## SHORT EXERCISE
Reproduce the material word for word, from its first line up to and including the line that contains "(558, 402).".

'''

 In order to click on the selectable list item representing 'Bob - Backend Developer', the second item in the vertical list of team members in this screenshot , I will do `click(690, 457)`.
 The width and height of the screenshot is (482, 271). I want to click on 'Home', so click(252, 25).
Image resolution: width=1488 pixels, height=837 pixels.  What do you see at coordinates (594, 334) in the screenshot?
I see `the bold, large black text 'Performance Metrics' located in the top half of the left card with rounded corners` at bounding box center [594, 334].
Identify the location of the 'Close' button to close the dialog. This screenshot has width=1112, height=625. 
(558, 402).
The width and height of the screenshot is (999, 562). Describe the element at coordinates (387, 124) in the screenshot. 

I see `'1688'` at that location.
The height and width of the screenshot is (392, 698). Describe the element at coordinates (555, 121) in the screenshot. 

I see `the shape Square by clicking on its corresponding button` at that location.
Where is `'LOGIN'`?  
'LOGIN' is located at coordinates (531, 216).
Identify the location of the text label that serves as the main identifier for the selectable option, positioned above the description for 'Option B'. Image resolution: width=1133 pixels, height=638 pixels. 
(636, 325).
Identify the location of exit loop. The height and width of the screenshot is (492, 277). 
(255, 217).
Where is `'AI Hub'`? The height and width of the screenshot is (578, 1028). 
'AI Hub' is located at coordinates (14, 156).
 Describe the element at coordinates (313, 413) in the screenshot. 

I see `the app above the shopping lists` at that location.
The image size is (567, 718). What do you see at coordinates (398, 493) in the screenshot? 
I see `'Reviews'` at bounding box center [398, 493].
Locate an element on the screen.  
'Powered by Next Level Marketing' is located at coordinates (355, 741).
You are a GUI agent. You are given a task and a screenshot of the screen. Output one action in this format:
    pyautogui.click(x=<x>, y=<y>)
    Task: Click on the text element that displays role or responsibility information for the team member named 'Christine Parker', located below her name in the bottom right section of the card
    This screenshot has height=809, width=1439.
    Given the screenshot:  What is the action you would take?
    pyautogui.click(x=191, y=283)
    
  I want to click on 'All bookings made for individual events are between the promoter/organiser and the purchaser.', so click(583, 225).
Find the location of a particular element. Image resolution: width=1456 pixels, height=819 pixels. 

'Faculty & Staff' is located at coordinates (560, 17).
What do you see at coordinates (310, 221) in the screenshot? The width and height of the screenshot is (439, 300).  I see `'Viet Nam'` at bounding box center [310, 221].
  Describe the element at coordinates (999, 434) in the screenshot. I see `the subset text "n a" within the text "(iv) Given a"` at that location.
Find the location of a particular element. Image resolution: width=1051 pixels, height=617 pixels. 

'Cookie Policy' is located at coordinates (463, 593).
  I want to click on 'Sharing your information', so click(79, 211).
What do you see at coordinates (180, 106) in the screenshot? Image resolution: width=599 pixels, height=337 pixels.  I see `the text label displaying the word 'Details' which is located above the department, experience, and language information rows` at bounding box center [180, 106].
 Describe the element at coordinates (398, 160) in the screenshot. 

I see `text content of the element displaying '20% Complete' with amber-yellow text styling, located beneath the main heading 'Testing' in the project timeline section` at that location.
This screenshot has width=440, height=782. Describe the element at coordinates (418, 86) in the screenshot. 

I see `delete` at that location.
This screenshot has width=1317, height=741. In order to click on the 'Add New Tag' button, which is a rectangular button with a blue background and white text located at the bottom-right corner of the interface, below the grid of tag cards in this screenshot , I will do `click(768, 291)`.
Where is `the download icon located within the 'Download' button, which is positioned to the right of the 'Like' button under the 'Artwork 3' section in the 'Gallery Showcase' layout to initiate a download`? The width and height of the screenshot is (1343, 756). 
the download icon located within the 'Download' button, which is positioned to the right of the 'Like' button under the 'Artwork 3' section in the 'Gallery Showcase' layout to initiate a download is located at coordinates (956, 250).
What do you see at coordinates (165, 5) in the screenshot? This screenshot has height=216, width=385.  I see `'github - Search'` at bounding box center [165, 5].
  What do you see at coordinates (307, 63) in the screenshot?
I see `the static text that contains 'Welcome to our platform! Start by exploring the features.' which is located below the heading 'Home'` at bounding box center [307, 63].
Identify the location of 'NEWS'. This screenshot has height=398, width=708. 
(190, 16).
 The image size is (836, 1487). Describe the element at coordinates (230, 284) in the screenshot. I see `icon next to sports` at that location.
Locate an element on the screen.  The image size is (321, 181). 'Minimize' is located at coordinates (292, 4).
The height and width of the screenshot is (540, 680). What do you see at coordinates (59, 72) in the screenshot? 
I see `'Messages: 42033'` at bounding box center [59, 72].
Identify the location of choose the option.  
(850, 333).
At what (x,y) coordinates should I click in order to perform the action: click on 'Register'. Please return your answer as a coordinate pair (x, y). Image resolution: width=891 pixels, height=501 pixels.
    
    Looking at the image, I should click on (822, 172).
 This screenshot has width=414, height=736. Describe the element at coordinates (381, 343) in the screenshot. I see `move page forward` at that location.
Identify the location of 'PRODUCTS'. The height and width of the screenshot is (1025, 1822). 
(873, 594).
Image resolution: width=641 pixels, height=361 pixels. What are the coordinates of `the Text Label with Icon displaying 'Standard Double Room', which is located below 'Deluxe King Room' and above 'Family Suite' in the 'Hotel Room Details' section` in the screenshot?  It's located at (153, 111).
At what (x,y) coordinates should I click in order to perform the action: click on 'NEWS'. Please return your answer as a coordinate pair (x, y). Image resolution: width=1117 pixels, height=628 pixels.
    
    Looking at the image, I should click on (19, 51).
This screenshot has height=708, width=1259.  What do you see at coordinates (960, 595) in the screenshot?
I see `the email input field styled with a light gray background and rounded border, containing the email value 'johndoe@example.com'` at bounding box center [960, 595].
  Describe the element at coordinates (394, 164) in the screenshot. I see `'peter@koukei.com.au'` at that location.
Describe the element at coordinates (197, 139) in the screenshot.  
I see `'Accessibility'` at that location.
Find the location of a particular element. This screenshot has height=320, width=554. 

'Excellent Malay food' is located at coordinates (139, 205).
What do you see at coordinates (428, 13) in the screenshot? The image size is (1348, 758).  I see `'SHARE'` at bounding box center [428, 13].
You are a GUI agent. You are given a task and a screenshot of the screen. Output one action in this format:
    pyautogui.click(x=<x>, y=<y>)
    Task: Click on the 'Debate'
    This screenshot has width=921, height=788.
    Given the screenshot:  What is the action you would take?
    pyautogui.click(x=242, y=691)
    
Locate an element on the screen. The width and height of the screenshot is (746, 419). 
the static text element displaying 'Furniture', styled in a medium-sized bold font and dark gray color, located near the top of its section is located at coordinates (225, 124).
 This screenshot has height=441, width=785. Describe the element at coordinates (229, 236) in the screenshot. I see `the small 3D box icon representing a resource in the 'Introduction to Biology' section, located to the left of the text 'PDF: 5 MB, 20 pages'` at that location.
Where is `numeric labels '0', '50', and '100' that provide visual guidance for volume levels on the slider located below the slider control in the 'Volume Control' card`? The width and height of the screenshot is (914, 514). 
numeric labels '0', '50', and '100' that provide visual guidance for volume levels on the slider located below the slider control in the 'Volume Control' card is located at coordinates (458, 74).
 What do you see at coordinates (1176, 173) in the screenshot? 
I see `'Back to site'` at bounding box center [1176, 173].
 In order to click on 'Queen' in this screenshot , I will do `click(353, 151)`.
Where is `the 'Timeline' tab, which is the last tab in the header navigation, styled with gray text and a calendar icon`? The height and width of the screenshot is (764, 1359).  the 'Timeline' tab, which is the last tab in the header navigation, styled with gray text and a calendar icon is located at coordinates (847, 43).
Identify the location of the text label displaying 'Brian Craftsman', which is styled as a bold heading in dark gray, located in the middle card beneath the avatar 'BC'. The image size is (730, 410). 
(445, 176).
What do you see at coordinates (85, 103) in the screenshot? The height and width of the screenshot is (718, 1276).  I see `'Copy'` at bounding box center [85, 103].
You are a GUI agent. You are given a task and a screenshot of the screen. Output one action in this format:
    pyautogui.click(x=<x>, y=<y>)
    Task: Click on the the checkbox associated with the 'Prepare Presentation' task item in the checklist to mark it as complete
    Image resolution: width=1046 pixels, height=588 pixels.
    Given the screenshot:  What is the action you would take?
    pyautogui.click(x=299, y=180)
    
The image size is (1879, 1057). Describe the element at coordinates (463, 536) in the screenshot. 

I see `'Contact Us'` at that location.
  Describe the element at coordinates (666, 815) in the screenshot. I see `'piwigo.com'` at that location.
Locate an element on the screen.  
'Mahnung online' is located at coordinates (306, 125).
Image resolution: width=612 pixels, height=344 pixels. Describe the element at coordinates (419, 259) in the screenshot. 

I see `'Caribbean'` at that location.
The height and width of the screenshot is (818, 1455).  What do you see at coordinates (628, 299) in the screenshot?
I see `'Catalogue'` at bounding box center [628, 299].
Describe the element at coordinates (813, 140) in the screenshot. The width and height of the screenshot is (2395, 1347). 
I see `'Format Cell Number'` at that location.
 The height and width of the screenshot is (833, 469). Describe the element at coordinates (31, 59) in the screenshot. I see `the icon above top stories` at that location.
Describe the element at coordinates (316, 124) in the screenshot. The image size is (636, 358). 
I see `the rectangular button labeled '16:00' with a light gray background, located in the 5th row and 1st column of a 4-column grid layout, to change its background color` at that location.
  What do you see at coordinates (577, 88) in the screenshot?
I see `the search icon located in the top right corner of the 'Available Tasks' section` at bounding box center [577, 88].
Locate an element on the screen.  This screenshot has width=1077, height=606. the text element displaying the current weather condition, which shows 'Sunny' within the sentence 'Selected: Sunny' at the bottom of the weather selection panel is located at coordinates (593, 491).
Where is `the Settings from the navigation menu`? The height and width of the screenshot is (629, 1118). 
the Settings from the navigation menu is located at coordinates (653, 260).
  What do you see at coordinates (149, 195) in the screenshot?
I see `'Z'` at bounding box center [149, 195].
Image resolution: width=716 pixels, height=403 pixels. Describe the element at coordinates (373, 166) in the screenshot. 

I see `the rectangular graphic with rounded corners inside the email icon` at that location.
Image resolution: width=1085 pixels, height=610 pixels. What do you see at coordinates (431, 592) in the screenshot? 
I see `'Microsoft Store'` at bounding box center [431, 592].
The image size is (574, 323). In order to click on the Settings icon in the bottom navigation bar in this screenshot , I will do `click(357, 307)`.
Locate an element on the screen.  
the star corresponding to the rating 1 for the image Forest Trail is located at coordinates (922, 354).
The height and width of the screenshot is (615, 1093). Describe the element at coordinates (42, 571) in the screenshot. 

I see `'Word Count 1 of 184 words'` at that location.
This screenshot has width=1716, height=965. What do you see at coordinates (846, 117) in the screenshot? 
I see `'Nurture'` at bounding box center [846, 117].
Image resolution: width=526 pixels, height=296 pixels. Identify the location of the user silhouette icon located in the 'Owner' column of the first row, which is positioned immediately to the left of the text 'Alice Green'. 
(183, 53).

'''

## RESULT
 In order to click on the selectable list item representing 'Bob - Backend Developer', the second item in the vertical list of team members in this screenshot , I will do `click(690, 457)`.
 The width and height of the screenshot is (482, 271). I want to click on 'Home', so click(252, 25).
Image resolution: width=1488 pixels, height=837 pixels.  What do you see at coordinates (594, 334) in the screenshot?
I see `the bold, large black text 'Performance Metrics' located in the top half of the left card with rounded corners` at bounding box center [594, 334].
Identify the location of the 'Close' button to close the dialog. This screenshot has width=1112, height=625. 
(558, 402).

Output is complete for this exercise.